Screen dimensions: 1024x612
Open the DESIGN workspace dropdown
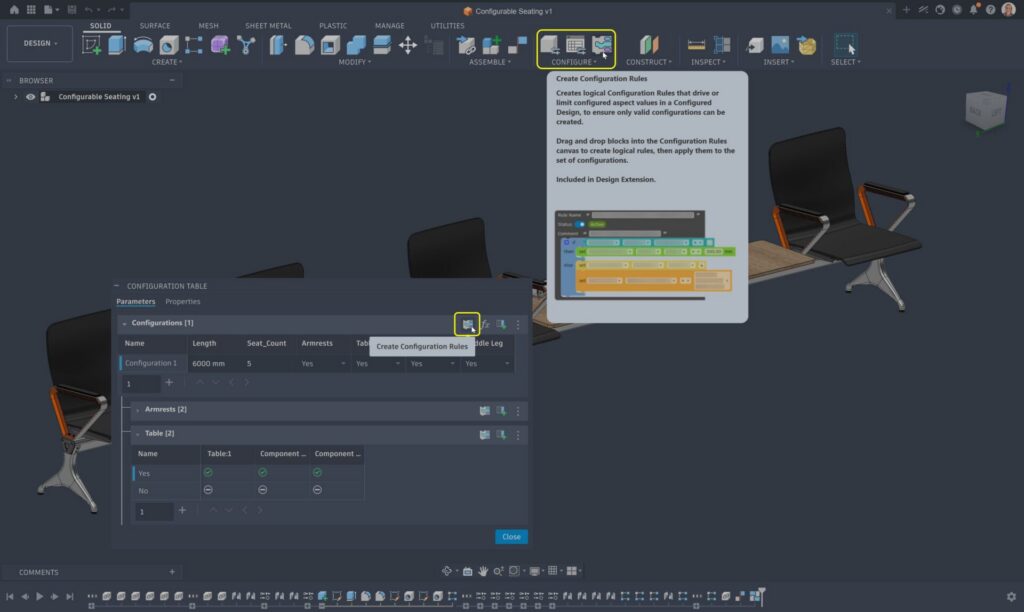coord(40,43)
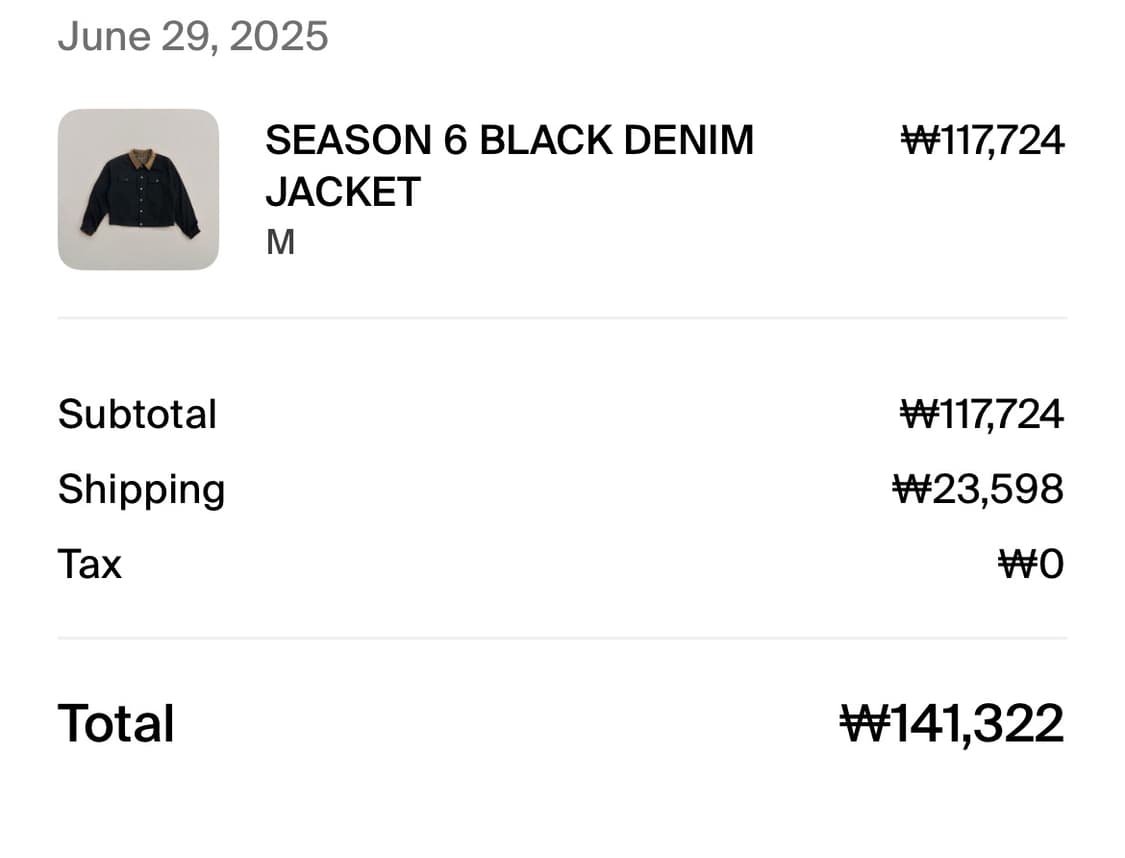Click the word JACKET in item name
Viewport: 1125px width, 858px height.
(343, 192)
• • • • • • •
Task objective » In the copy, each entry above must match exactly, and no picture may be carried over.

Answer space »
Screen dimensions: 1024x612
Open the DESIGN workspace dropdown
coord(40,43)
Click the word JACKET in item name
Viewport: 1125px width, 858px height.
(343, 192)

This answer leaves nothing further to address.